Abstract

Purpose Pencil beam scanning (PBS) proton therapy for mediastinal lymphoma has the potential to reduce lung and heart doses compared to photon based radiotherapy. In combination with deep inspiration breath-hold (DIBH) technique, the dose distribution can be improved even further. DIBH technique offers an almost static treatment situation preventing interplay effects. However, it requires the fractional dose to be delivered in several breath-holds. Small anatomical inter breath-hold variations may therefore disturb the planned dose distribution. The aim of this study was to investigate the impact of such DIBH variability on PBS proton therapy in DIBH for mediastinal lymphoma. Methods DIBH positional variations were simulated in a two field robust optimised PBS plan.

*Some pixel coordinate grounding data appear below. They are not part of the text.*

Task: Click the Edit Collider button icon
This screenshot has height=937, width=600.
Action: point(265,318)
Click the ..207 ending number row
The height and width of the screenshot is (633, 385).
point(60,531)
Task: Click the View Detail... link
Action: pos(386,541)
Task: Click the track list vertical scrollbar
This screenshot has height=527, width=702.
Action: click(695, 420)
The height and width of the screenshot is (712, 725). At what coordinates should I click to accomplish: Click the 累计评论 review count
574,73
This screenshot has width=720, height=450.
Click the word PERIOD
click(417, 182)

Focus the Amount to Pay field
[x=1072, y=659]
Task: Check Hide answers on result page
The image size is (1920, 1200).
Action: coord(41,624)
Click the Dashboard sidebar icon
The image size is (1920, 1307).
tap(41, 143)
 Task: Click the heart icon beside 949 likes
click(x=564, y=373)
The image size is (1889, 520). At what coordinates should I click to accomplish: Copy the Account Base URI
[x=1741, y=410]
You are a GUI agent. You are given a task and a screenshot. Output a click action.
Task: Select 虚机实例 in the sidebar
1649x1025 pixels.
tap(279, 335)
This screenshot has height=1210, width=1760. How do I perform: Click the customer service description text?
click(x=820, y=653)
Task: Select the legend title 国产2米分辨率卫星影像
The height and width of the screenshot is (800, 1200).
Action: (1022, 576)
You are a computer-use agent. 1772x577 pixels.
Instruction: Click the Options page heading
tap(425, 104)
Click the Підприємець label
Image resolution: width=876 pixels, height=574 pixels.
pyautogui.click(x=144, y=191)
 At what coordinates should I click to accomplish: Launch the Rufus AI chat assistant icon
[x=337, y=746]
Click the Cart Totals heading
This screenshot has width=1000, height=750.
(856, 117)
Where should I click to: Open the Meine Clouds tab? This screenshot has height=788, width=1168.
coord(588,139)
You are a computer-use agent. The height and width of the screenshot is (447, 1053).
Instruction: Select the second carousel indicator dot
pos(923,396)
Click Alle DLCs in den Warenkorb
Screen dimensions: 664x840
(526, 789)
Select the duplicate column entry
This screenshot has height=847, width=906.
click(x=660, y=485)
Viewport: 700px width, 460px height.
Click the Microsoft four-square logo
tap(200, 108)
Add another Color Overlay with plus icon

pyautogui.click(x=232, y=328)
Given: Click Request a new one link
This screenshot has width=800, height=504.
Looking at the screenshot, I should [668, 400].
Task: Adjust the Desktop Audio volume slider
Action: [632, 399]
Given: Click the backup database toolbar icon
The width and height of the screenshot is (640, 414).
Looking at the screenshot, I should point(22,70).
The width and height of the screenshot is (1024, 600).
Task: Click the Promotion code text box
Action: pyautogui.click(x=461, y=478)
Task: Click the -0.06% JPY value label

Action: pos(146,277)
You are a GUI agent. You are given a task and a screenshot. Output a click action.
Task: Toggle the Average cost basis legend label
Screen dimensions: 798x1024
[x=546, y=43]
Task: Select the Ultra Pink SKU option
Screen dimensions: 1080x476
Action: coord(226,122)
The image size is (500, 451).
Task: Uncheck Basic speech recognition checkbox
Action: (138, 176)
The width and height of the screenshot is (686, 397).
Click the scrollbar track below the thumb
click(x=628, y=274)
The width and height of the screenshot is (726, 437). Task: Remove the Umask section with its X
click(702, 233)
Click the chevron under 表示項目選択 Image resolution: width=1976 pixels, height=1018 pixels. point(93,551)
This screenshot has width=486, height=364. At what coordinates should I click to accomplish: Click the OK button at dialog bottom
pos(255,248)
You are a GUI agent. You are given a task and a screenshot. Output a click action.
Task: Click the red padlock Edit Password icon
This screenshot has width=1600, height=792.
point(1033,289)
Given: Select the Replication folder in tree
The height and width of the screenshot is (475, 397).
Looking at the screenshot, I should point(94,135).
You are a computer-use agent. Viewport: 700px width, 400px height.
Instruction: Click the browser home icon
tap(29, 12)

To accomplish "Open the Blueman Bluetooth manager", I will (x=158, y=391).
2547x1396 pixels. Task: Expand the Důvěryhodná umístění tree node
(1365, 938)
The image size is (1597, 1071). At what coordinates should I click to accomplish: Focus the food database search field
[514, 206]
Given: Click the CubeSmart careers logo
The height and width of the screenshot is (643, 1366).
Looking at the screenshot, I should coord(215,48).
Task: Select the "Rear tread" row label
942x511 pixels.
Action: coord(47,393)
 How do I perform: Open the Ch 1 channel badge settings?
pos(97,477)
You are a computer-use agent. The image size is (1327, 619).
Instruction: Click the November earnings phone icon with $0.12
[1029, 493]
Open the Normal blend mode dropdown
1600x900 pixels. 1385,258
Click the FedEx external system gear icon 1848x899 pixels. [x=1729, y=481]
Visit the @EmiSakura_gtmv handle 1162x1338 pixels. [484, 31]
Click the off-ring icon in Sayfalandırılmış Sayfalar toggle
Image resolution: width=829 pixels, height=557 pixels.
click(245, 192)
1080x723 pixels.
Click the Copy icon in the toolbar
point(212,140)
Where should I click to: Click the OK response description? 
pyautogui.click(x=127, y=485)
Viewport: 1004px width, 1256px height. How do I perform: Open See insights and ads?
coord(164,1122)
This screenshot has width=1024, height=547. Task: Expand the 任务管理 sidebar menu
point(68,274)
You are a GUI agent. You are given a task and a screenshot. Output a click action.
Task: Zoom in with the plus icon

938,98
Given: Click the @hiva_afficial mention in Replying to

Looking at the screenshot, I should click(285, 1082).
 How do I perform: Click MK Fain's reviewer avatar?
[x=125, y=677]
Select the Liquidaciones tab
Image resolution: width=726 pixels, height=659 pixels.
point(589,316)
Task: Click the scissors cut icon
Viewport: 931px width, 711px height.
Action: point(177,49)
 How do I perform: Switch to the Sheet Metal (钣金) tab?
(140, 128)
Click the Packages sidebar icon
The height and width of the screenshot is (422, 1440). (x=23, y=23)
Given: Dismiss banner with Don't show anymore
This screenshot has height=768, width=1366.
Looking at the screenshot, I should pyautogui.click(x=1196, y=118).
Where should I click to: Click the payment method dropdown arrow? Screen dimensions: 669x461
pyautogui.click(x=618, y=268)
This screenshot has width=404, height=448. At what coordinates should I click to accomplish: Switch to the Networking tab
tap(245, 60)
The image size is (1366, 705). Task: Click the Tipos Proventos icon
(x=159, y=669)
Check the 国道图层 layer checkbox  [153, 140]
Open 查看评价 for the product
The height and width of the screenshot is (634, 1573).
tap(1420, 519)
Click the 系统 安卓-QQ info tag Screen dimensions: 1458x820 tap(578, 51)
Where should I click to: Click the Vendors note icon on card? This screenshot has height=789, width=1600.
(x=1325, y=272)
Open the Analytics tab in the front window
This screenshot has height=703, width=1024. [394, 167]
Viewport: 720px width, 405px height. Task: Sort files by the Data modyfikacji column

In order to reflect the number of breath-holds needed for the actual treatment delivery sequence, the PBS fields were divided into 8 separate sub-fields. 10 different breath-hold images, all within a 3 mm range in vertical chest position, were acquired using MR-scanning. The anatomy was then transformed by deformable image registration onto the CT-study used for treatment planning, creating 10 different DIBH CT-studies. The dose of one single fraction was generated from randomly selected 8 sub-field doses, recalculated in the 10 DIBH CT-studies. Finally, a set of 10 complete treatment series were created by summing up 17 unique fraction doses (in total 29.75 Gy-RBE) generated from the sets of randomly assigned breath-holds in each fraction. Results The results show that there generally is a noticeable discrepancy between the planned dose distribution and a single simulated fraction dose. The CTV D 98 decreases and D 2 increases by 3% on average and in rare cases even up to 8% for a single fraction. However, averaged over a complete series of 17 fractions the deviations from the planned dose distribution are small, for CTV within 1%, indicating that the DIBH technique is a suitable delivery mode for PBS proton therapy for mediastinal lymphoma. Conclusions The results support PBS proton therapy in DIBH for mediastinal lymphoma. When averaging over a complete serie of fractions, the impact of inter-BH variability is minimal.